Transparency

Bleh. I always do this. Start talking about something I really don't want to get into on the boards and give just enough information to confuse the hell out of people with, LOL.

It's complicated. I'll PM you if you like. :)

Duhhhh. :) It's not you, it's me.

sure, you always can.
 
Sorry for the double post, but this just occurred to me, and I didn't want to edit my other post.

I don't know how to be open. I don't know how to let my guard down. I don't know how to lower my defenses. It's not a matter of not wanting to do these things. It's that I do not know how, and I'm scared to even try.

And that was way more than I wanted to reveal, but I'm trying to be better about this.

You're already making one step by talking to us about this. You're trusting other people to help you out with opening up.

You've said you want to, but don't know how to say it... Answer these. Can you type your problems and feelings? Could you say them on your own? Would you be able to just talk to yourself and blurt out your problems to the air or the computer screen?

Jumping from being independant to being an open book isn't easy. (Yeah, I'd know.) I keep my problems in when talking to people because I can't speak as well as I can type; I usually make the problem sound different from what it really is when I speak. It's not the same situation exactly, but it's similar... I want to open up and let people in but if something comes out wrong and I don't know how to vocalize it, it only causes trouble.

If you can do something like this, typing, to tell yourself the problems, or even other people, all you have to do is make sure that who you want to open up to sees or hears it. If you can pour your life into a printout, then do it. If you can take a recorder, a microphone, or something and listen to yourself blurting out what you keep private from other people, practice speaking. And if you have to read what you type to make sure it comes out right, then you can at least practice getting it off your chest.
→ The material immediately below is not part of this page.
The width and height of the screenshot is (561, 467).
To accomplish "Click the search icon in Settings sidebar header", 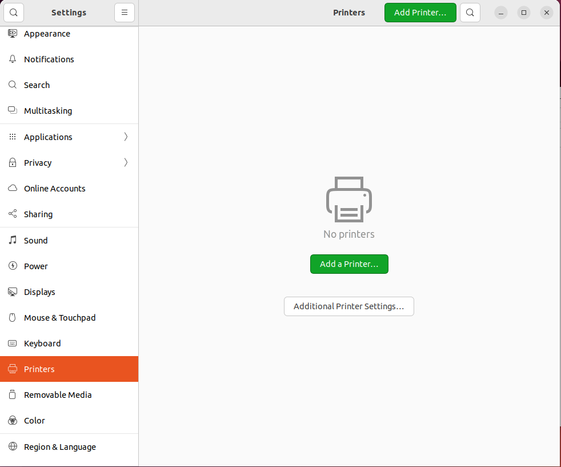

Once you get used to putting your personal life into words like that, you can give them to who you want to see or hear them. Hand them the paper, or recite it. If it's a recording, let them hear it. As long as they know you want to open up but never knew how, if they do love you and care for you, it should be okay. It won't guarantee you being open on the first try, but once you find how you're comfortable opening up to someone, you can start using that to find new ways.
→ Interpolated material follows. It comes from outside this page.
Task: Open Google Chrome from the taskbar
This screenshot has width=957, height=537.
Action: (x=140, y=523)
It's also a question of who. Of course you want to open up to a lover, but again, if it comes out wrong, it could cause trouble. But what risk is there blurting everything out to a complete stranger online? Where's the risk typing it up and ripping the paper until you get used to seeing your problems exposed? Or friends who you trust to keep secrets... well, secret. Practice being more open to them if you can, and once you get used to saying what's going on, it shouldn't be any problem saying it to the ones you care most about.

Hopefully this helps.
 
Ha, I forgot I posted this. No, I wasn't really drunk. I was just really tired. :eek:

Ah, anyway, I wasn't getting that he had shared anything. I am sure you are protective of him, and so not wanting to say too much, but I was envisioning a certain HetDouchebagDom type (some of my best friends are Het Doms, so no flaming! ;)) for a sec. My bad.

No problem. :)

He isn't a HetDouchebagDom type. I hate those types. :p Just a regular old kinky guy.

Netzach said:
Duhhhh. :) It's not you, it's me.

sure, you always can.

Well, iffen you don't mind my rambling, I believe I will. ;)
 
Sorry for the double post, but this just occurred to me, and I didn't want to edit my other post.

I don't know how to be open. I don't know how to let my guard down. I don't know how to lower my defenses. It's not a matter of not wanting to do these things. It's that I do not know how, and I'm scared to even try.

And that was way more than I wanted to reveal, but I'm trying to be better about this.

ah something I do understand

I am on livejournal....as is G (the man I am in a relationship with ...yummy sadist)

I now write to an invisible person all my thoughts, feelings, emotions, etc. G is the only other person who can read those posts.

When writing I close my eyes, shut out everything around me and just write what is there, at that moment. sometimes it is a string of broken thoughts, sometimes it is the dream I had, sometimes it is just a bitchfest over something that has me upset. it doesn't matter WHAT I write, it matters that I write things I would not normally tell others (Even G). I have been able to open up in my writings that he reads.....as time has passed I am finding that I am able to open up to him more now verbally as well.